— What to produce —
Report every line in the records below that holds the word "toolbar".

— Available data —
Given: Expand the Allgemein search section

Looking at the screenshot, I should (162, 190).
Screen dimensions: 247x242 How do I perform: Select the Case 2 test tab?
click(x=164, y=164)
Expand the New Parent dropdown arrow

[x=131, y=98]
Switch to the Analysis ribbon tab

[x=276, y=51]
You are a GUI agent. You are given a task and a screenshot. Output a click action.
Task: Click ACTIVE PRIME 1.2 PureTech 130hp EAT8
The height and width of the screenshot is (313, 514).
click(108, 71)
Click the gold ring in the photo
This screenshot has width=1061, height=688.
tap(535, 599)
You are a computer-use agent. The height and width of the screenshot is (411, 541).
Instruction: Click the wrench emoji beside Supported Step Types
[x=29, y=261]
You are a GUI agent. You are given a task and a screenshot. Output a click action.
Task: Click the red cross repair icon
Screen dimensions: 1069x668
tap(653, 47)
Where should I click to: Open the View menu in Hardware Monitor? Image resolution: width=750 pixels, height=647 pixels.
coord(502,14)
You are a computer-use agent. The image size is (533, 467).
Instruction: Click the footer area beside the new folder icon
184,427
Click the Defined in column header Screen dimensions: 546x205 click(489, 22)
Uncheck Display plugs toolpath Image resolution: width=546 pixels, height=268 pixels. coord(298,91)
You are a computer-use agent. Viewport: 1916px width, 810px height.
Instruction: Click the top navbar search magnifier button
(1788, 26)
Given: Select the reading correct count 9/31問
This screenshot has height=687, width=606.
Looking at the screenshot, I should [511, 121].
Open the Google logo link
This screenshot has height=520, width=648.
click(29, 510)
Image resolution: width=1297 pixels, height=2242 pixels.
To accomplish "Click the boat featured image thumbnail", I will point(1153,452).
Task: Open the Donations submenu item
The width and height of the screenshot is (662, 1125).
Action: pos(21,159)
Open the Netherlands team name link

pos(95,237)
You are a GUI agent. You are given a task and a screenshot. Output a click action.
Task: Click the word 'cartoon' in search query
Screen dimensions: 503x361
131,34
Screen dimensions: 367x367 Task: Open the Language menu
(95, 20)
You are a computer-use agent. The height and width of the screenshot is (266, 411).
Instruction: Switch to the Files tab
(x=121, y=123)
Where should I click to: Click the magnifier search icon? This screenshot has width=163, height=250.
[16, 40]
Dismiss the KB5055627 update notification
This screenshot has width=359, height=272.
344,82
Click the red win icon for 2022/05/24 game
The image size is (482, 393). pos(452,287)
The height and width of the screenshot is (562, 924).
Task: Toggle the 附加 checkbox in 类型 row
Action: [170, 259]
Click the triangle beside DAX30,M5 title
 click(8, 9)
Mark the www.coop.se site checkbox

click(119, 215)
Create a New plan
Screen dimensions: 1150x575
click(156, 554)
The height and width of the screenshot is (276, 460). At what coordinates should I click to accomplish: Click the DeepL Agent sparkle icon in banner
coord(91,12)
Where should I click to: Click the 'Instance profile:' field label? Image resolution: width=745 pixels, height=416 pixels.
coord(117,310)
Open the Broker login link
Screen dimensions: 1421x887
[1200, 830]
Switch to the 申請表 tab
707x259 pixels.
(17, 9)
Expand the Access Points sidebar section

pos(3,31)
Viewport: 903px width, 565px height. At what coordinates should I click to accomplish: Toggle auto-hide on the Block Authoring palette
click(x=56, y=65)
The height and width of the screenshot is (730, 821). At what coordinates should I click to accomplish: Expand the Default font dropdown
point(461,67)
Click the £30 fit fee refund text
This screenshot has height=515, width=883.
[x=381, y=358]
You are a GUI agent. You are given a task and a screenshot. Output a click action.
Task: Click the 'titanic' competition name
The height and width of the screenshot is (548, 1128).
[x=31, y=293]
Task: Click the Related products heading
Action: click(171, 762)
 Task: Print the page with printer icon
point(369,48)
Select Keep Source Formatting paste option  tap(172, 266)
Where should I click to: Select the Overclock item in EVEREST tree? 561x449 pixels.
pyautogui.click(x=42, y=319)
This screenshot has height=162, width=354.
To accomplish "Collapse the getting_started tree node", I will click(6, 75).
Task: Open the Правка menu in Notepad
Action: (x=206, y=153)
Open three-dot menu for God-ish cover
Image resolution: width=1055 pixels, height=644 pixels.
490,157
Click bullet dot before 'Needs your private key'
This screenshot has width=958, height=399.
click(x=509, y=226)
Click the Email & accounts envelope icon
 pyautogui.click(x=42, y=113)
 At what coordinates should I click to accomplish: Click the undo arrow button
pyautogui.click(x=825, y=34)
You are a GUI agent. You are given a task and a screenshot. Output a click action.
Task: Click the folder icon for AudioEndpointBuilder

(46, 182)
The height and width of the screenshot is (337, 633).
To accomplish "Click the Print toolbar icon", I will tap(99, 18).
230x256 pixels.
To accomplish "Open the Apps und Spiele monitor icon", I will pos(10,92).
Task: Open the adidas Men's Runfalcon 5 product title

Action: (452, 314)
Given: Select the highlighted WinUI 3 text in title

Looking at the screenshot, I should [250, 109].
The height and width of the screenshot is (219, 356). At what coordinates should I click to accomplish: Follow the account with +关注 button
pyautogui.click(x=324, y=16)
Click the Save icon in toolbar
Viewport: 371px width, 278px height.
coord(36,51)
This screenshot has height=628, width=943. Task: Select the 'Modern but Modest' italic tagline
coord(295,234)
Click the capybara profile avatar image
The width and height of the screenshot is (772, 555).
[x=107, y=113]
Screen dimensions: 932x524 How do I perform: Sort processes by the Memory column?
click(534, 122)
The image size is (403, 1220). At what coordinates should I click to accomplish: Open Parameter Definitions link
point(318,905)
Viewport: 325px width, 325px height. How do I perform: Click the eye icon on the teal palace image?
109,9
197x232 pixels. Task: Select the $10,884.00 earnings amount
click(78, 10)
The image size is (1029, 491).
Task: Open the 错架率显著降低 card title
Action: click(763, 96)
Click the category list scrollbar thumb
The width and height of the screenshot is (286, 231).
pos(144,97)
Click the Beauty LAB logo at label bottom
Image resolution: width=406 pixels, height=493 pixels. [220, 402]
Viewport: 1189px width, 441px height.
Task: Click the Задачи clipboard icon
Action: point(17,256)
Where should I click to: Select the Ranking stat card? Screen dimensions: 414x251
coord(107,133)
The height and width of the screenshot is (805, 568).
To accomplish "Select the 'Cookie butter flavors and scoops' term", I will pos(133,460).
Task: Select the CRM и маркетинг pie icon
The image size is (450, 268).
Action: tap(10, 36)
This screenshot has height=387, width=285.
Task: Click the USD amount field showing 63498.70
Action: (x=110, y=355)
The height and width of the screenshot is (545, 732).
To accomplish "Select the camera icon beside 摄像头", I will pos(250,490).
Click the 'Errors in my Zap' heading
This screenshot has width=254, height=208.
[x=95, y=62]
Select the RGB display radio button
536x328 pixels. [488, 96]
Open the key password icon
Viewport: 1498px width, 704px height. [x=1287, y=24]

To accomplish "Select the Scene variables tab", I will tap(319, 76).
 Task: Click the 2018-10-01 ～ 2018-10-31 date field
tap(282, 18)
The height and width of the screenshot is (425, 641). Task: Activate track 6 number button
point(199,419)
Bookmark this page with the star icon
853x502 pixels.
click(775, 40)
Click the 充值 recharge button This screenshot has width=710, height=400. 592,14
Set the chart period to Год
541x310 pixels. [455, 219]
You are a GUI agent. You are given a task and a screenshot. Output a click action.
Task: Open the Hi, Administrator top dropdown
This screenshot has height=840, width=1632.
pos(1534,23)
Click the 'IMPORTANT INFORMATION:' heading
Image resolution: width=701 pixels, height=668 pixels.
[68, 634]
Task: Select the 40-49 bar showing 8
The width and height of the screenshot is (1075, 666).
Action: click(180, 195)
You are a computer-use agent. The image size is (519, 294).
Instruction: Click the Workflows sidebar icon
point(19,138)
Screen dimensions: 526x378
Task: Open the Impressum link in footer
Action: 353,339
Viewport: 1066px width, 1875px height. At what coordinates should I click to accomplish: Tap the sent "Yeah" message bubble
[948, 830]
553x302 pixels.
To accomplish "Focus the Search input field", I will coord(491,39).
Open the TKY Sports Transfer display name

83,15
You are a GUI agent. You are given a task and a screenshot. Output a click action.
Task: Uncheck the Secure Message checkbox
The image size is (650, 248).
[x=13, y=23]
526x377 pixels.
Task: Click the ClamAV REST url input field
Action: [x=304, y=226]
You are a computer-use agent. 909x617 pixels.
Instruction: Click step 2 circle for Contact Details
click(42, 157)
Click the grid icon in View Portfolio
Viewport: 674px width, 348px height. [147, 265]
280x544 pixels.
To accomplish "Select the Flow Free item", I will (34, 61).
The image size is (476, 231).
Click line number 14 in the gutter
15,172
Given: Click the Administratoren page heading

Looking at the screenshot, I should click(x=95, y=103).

— Output of the exercise —
To accomplish "Click the Print toolbar icon", I will tap(99, 18).
Click the Save icon in toolbar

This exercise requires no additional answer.